Australia’s Woodside Petroleum is expanding its push into West Africa, agreeing to buy ConocoPhillips’ deepwater stakes off Senegal, including one of the world’s most promising recent oil finds, for up to $430 million.
The move brings a deepwater expert into the SNE field off Senegal and removes uncertainty over its ownership, which may help speed up development of a billion barrel resource that is expected to start producing within the next five years.
Australia’s FAR Ltd owns 15 percent of the fields and Senegal’s state-owned Petrosen holds 10 percent.
FAR Ltd Managing Director Cath Norman could not be reached for comment on Thursday, but told reporters on Wednesday that the SNE field could start producing as early as 2019 if plans go ahead for a floating production operation.
FAR’s shares fell as much as 20 percent on the Woodside announcement, then rebounded slightly to end down 10.7 percent at A$0.075, valuing it roughly in line with the price Woodside agreed to pay for ConocoPhillips’ Senegal stake.

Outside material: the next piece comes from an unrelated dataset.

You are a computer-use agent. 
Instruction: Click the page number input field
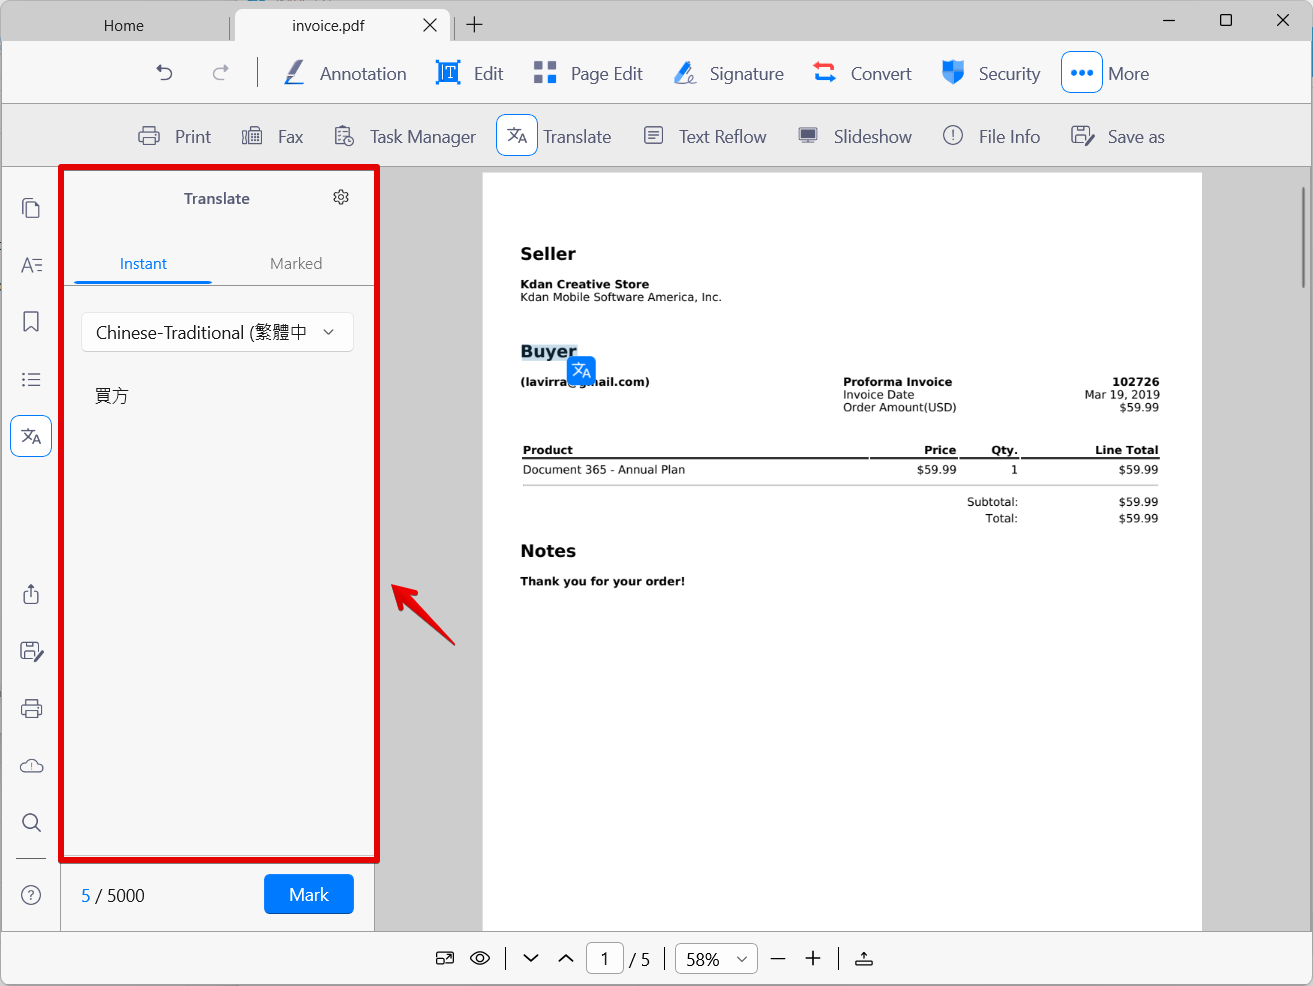605,959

Woodside shares fell 1 percent.
The acquisition includes a 35 percent interest in the 560 million barrel SNE deep water oil discovery and the FAN oil discovery further offshore, with Woodside gaining the option to become operator for development and production of the fields, for what one analyst said was a cheap price.
“We are taking advantage of our balance sheet to acquire a world-class asset that fits well with our capabilities, offers significant future upside in exploration and line-of-sight to near term oil production,” Woodside Chief Executive Peter Coleman said in a statement.

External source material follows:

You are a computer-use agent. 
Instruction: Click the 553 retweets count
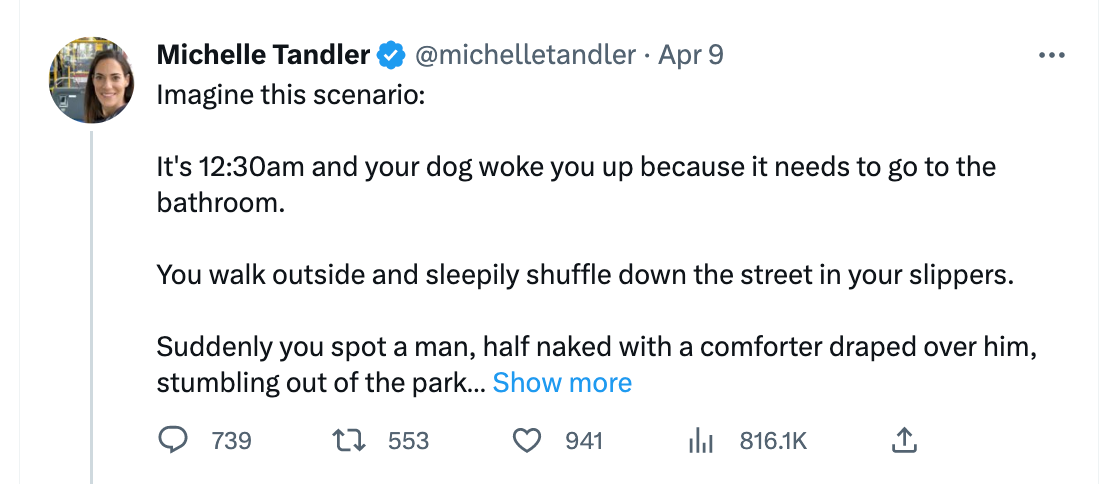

The deal, for $350 million plus payments of up to $80 million, is key for cashed-up Woodside, as it is short of growth prospects after scrapping multi-billion dollar plans to develop gas off Israel, postponing plans to develop the Browse gas project off Australia and being spurned in a takeover offer for Oil Search.
“We see the deal pricing as an attractive entry point for Woodside given that the 560 million barrels-plus is relatively well appraised,” RBC analyst Ben Wilson said in a note.
Woodside has already targeted the area off Senegal for exploration, with a stake in the AGC Profond block in a zone between Senegal and Guinea Bissau.
ConocoPhillips flagged last year that it was looking to sell its deepwater exploration stakes and said on Thursday the sale of the Senegal holding was an “important milestone”.
The fields’ operator is currently Britain’s Cairn Energy Plc, which owns 40 percent and is looking to sell down its stake to cut its funding obligation for exploration and appraisal.
Cairn shares fell by more than 4 percent by 0925 GMT as the implied value of its Senegal asset took a material hit following the deal announcement, according to Jefferies analyst.
The “only way to sugar coat this is to see a clean exit/entry for cash with a reputable deepwater operator,” Jefferies said.